L’ARN interférence (RNAi, en anglais) est sans conteste l’un des thèmes majeurs des biotechnologies. En résumé, cette technologie consiste à rendre silencieux un gène en interférant avec son ARN messager. Introduit dans la cellule, l’ARN interférent (un petit ARN double brin) va reconnaître spécifiquement la séquence d’un ARN messager et le détruire, l’empêchant ainsi de se traduire en protéine indésirable.

Cette approche est inédite pour l’étude des fonctions des gènes ou l’identification de cibles de maladies, mais aussi en tant que thérapie. Le colloque RNAi Europe a permis de faire le point sur les travaux des centres de recherche et des entreprises impliquées.

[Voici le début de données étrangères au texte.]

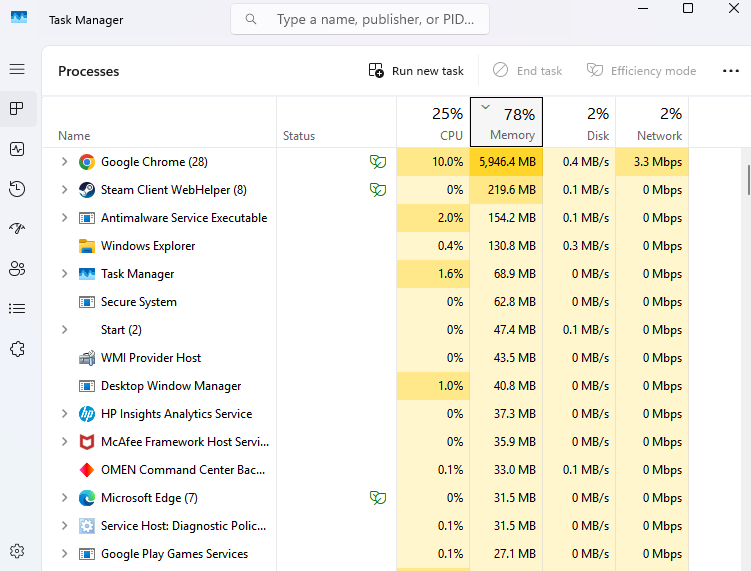751x571 pixels.
Task: Sort processes by Memory column
Action: pyautogui.click(x=506, y=123)
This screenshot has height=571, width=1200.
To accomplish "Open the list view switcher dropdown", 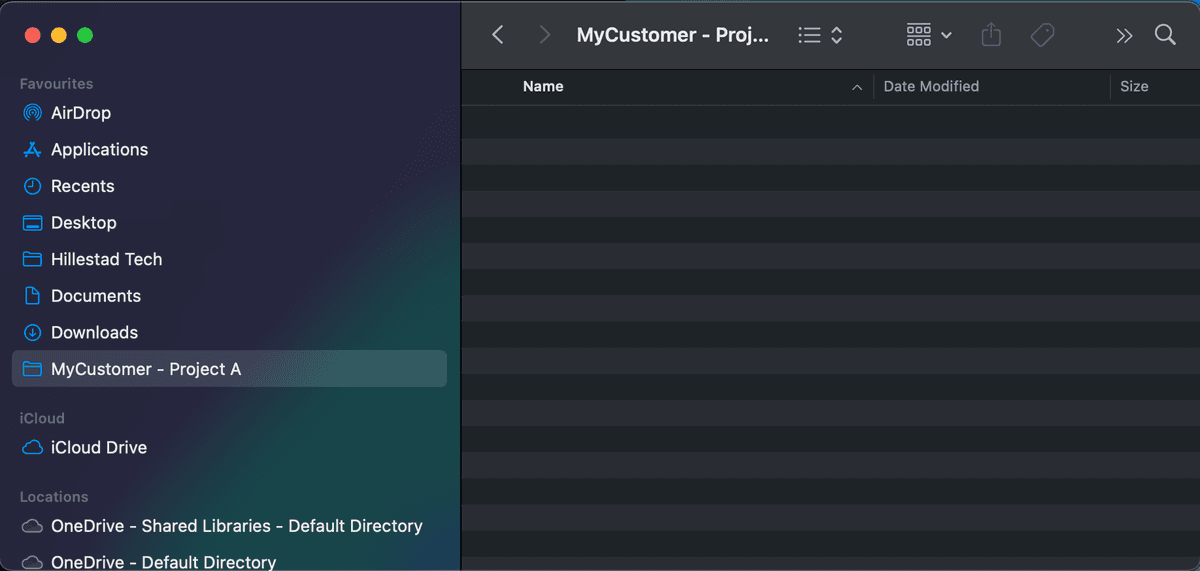I will [821, 35].
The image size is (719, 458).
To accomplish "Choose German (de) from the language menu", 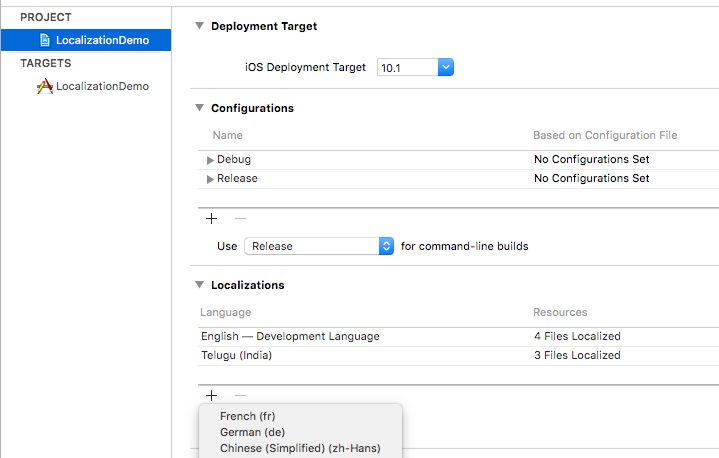I will 250,432.
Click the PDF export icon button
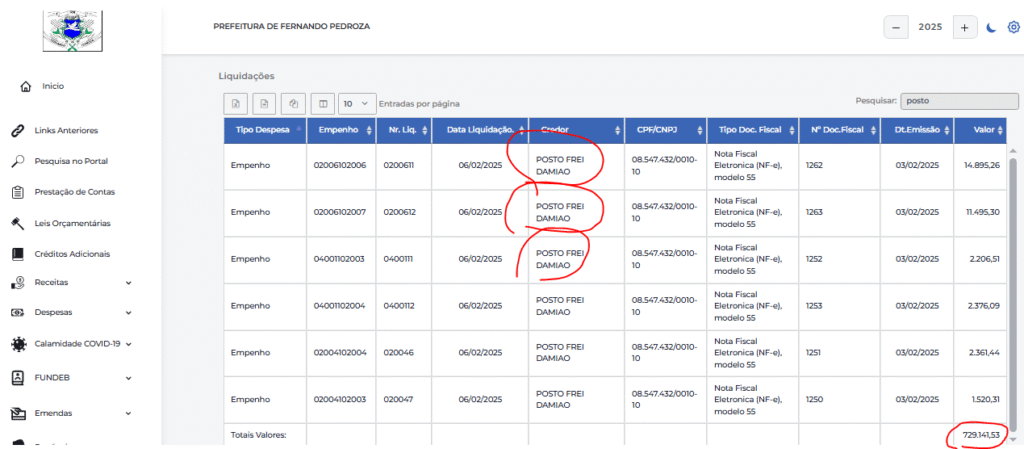The width and height of the screenshot is (1024, 449). click(264, 103)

1. Développement de médicaments

Dmitry Samarsky de Invitrogen précisait l’intérêt de cette technologie dans le développement de médicaments : «L’ARN interférence autorise la validation systématique de cibles de maladies : par rapport aux technologies classiques (ribozymes, antisens), cette voie est avantageuse en termes d’activité et de spécificité ». Invitrogen propose aux intéressés une technologie permettant de vectoriser un ARN interférent : Block-it RNAi. «Nous offrons à nos clients la possibilité de concevoir leurs séquences d’ARN intérférent pour leurs propres gènes d’intérêt ».

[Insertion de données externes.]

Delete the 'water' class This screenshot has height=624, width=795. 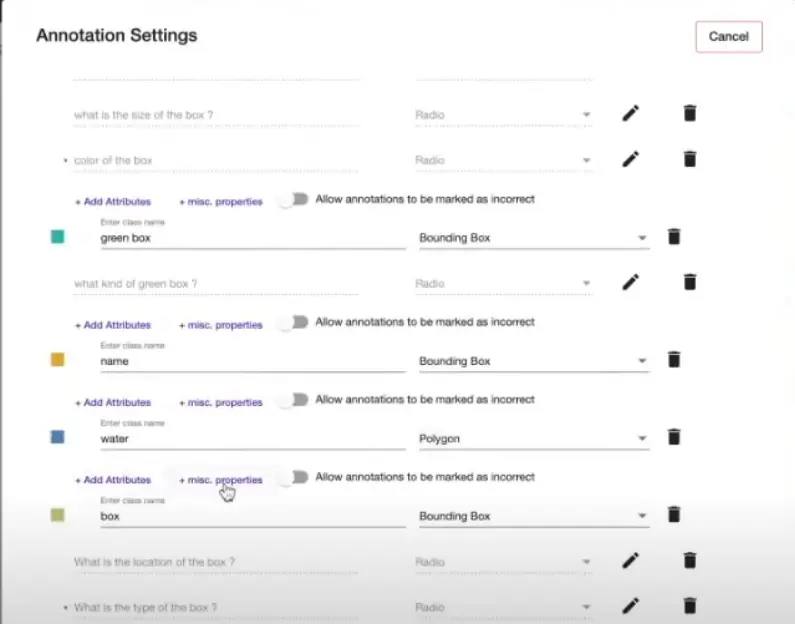(x=674, y=438)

Chez Qiagen, Bettina Hädrich présente une plate-forme de synthèse et de conception à haut débit de petits ARN interférents. Dénommés siRNA en anglais, ils ont une taille moyenne de 21-23 nucléotides et peuvent supprimer spécifiquement l’expression d’un gène. «Notre plate-forme intègre un algorithme avancé pour la conception de siRNA développé par Novartis Pharma. Elle permet la production automatisée en routine de millions de petits ARN interférents.'

David Evans du Translational genomics research institute (TGEN) exploite l’ARN interference dans le cadre de son approche chémogénomique fonctionnelle pour l’identification de nouveaux traitements des cancers. «Nous sommes en train d’industrialiser la transfection à haut débit de modèles cellulaires utilisant de grandes bibliothèques de petits ARN interférents. Nous combinons cette approche avec le criblage de banques de molécules pour identifier et valider de nouvelles cibles thérapeutiques.»

Tarif Awad présente les travaux d’Affymetrix, leader mondial des puces à ADN, dans le domaine de l’ARN interférence. «Nous étudions deux applications pouvant faire appel à nos outils d’analyse à haut débit : la détermination des performances et de la spécificité de siRNA ; l’investigation de la fonction d’un gène particulier à partir de l’analyse des changements dans les mécanismes biologiques.»

2. Délivrance et transfection 

Plusieurs présentations portaient sur le moyen de faire pénétrer l’ARN interférent dans une cellule au plus près du gène qu’il s’agit de rendre silencieux.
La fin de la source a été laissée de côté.